An Indian police officer looks on near a string of anti-rape posters hung over a police barricade at Janatar Mantar in New Delhi. -AFP Photo
An Indian police officer looks on near a string of anti-rape posters hung over a police barricade at Janatar Mantar in New Delhi. -AFP Photo

NEW DELHI: An Indian teenager accused of taking part in the Dec. 16 gang rape and murder of a 23-year-old student in New Delhi will be tried as a juvenile, facing a maximum of three years in prison if convicted, a special panel ruled on Monday.

The ruling shocked the victim's father, who watched the news flash across his television screen.

“A sudden current ran through my body in disbelief. I can't believe this,” the father told Reuters. “How can they declare him a minor? Do they not see what they did?”

The teenager has not yet been formally charged because police were hoping he would be declared an adult so they could include him in the main trial of his five co-accused.

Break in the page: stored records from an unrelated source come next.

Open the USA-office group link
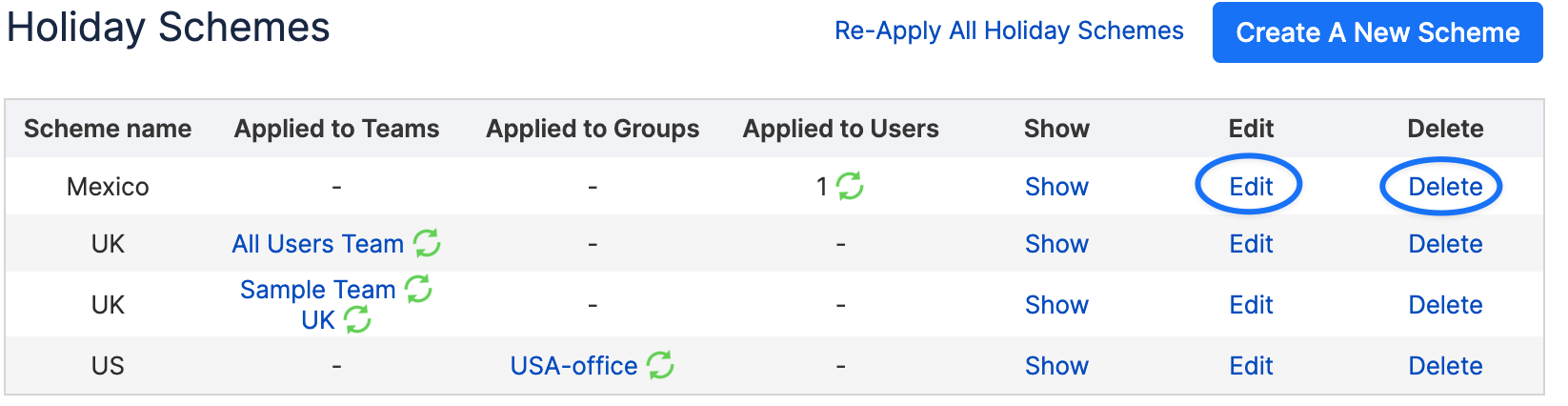 pos(573,366)
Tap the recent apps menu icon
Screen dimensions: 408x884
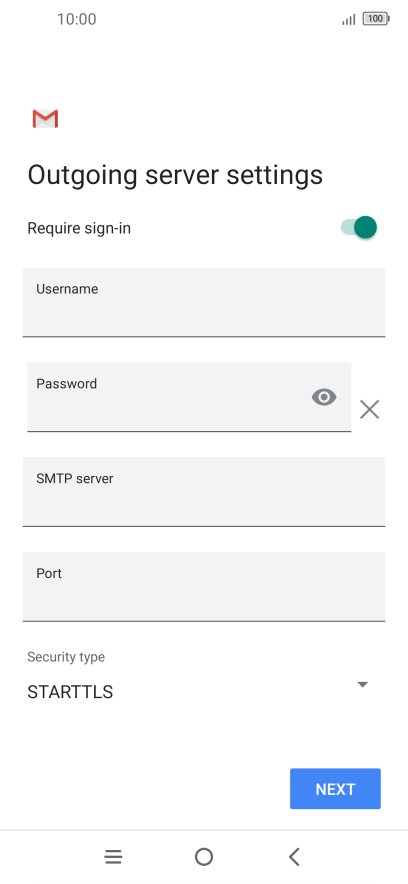click(113, 857)
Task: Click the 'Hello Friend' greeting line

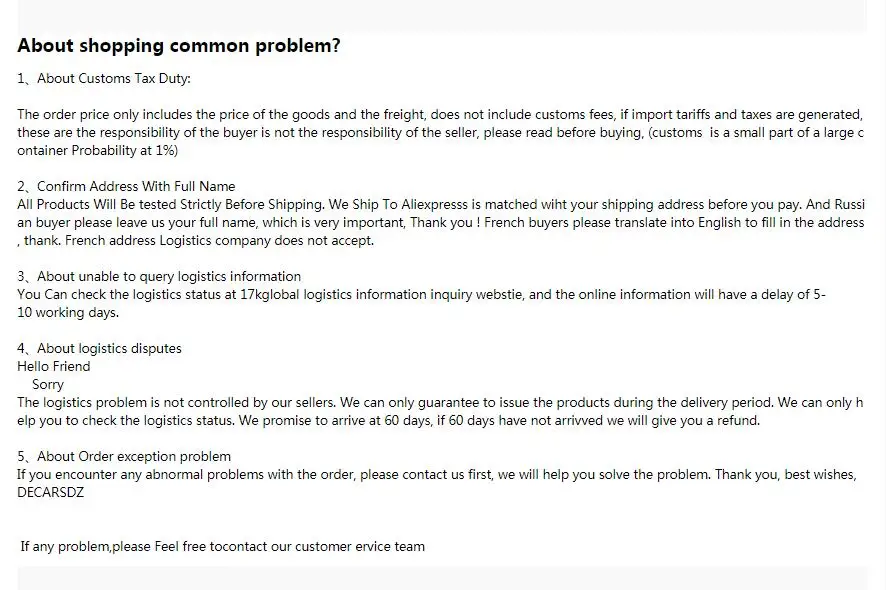Action: click(x=54, y=366)
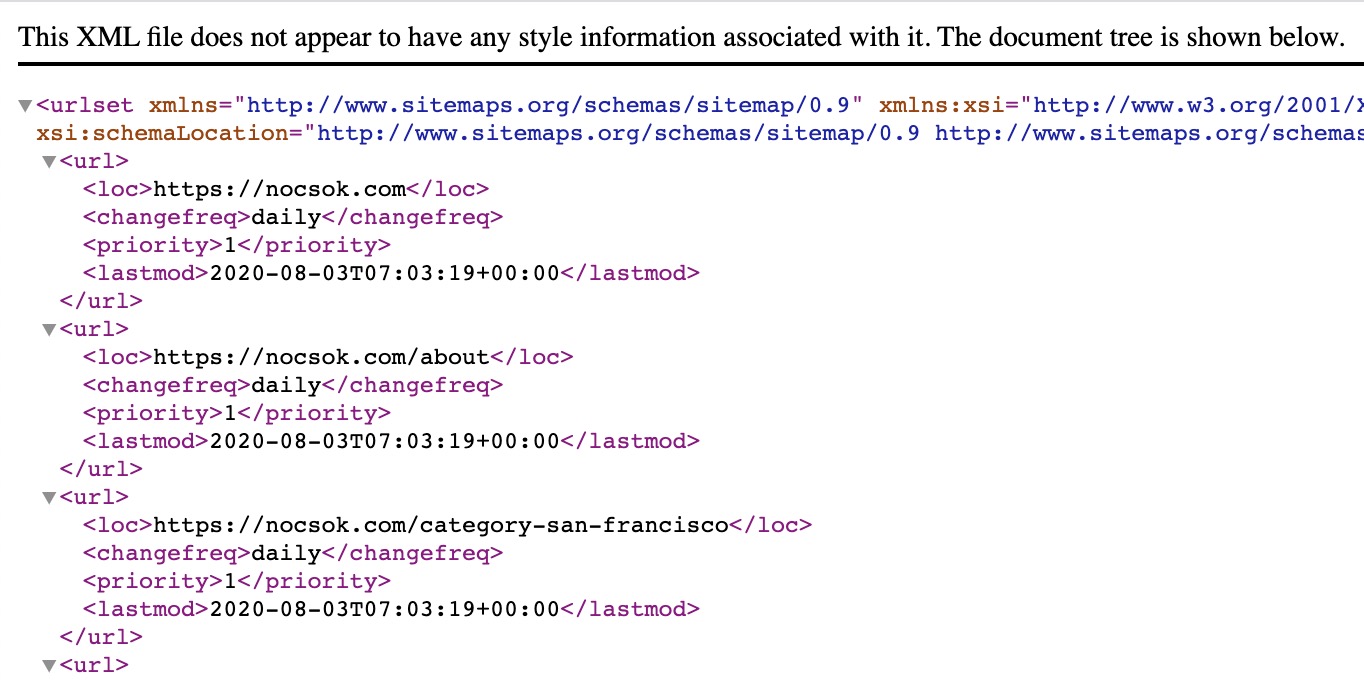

He does not have a lawyer and his account of what happened on Dec. 16 is not known.

Lawyers for the five accused men said they would plead not guilty and one has accused police of torturing him, his lawyer said.

The panel's decision on the youth is likely to infuriate many people, including protesters, some police and political leaders, who have called for the age at which people can be tried as adults to be lowered to 16 from 18.

A government committee examining changes to sexual crime laws, however, last week ruled out such a move.

Police allege that the 17-year-old and five men gang-raped and severely beat the student on a moving bus in the capital before dumping her and a male friend in the road.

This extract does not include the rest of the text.